作者：Wen-qiu Wang，Andrew C. Allan,Xue-ren Yin et al

單位：Zhejiang University

日期：29 March 2022?

01

摘要

花青素是授粉和種子傳播的視覺線索。含有花青素的水果也因其外觀和健康益處而吸引消費者。在獼猴桃（獼猴桃屬）中，研究已經確定了至少兩種花青素 MYB 激活劑，但它們在水果中的功能以及它們的作用機制尚不完全清楚。

在這里，轉錄組和小 RNA 高通量測序被用于全面鑒定獼猴桃中花青素積累的貢獻者。

在葡萄藤中穩定的過表達表明，35S::MYB10和MYB110都可以上調獼猴桃果實中花青素的生物合成，并且MYB10的過表達導致花青素積累僅限于內果皮，表明抑制機制是該物種花青素生物合成的基礎。此外，MYB10/110的 C 末端區域中的基序被證明與花青素反應的激活強度有關。瞬時分析表明MYB10和MYB110 均不被 miRNA 直接切割，但 miR828 及其定相小 RNA AcTAS4-D4(-) 有效靶向MYB110。鑒定了在內果皮和外果皮之間差異表達的其他miRNA，并觀察到SPL13、ARF16、SCL6和F-box1的切割，這些都是MYB10的阻遏物。

我們得出結論，是 MYB 激活劑的差異表達和隨后的抑制導致獼猴桃物種中花青素積累的變化。

02

技術路線

Hongyang’ (Actinidia chinensis) kiwifruit at colour change stage

Kiwifruit and Nicotiana benthamiana total RNA extraction

First-Strand cDNA synthesis and RT-qPCR (Real-Time Quantitative PCR)
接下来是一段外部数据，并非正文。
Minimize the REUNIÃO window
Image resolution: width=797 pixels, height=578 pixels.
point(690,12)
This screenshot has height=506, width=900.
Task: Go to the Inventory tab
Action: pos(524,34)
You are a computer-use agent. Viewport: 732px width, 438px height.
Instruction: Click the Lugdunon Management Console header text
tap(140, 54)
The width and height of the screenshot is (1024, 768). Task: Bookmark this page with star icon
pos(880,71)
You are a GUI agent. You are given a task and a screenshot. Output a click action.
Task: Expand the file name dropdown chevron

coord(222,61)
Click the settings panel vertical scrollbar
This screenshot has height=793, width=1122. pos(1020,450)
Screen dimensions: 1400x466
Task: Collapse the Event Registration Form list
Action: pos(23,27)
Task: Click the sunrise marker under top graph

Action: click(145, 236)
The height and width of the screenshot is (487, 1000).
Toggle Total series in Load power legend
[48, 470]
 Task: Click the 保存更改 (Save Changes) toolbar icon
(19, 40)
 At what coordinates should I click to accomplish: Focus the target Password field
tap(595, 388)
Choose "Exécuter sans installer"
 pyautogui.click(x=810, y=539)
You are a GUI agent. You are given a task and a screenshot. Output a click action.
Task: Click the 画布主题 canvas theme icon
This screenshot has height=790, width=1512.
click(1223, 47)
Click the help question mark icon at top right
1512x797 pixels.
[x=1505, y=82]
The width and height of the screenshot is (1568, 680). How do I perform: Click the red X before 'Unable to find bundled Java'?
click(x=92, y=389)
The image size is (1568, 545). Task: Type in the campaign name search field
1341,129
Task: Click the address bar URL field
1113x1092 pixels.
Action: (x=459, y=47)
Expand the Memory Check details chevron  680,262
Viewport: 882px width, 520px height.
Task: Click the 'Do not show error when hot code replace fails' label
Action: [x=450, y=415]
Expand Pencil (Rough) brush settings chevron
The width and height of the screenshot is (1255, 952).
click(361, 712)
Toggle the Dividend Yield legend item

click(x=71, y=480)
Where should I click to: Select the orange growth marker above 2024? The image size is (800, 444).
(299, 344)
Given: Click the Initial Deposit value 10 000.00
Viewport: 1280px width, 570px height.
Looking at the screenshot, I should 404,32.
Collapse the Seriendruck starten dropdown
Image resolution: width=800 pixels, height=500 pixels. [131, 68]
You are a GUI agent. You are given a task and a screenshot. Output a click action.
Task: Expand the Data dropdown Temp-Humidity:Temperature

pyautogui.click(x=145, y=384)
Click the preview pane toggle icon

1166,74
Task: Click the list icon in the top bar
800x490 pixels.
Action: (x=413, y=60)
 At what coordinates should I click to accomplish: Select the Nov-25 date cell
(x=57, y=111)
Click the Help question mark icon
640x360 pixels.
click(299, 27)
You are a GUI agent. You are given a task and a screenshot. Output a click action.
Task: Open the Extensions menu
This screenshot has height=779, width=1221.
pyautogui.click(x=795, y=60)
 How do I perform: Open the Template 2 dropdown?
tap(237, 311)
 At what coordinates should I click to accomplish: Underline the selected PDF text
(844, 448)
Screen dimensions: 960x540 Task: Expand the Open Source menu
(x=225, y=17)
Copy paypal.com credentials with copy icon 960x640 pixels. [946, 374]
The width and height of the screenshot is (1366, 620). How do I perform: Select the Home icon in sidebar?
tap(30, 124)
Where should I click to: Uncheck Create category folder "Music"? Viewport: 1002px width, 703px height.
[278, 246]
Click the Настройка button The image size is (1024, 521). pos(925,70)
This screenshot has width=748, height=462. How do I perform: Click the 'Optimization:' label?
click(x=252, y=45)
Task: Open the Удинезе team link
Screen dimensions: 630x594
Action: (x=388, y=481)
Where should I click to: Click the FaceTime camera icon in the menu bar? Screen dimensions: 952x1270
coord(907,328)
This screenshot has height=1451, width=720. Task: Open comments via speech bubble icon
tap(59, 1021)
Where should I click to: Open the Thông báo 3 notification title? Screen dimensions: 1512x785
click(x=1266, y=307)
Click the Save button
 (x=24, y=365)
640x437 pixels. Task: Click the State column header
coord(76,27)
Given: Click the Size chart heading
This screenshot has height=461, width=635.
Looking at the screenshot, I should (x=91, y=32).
High-throughput sequencing and analysis

Kiwifruit stable transformation

Genome synteny and collinearity Analysis

Isolation and cloning of candidate genes and MIRNAs

Transient over-expression in Nicotiana tabacum and Nicotiana benthamiana plants

Dual-luciferase assays

Anthocyanin extraction and quantification

Firefly luciferase complementation imaging assay (LCI)

03

主要結果

3.1 紅陽獼猴桃花色素苷代謝關鍵基因的鑒定

授粉10周后，花青素在“紅陽”果實的內果皮中明顯積累（圖1a）。通過RNA高通量測序，以探索基于高質量參考基因組（Red5）的關鍵基因。根據先前的研究總結了編碼生物合成酶的花青素相關基因（圖1b，補充表S6）。進一步的分析表明，F3H1、F3H2、F3’5'H、F3GT1和GST1與發育系列和差異組織中花青素積累的視覺觀察結果呈正相關（圖1a，補充圖S1）。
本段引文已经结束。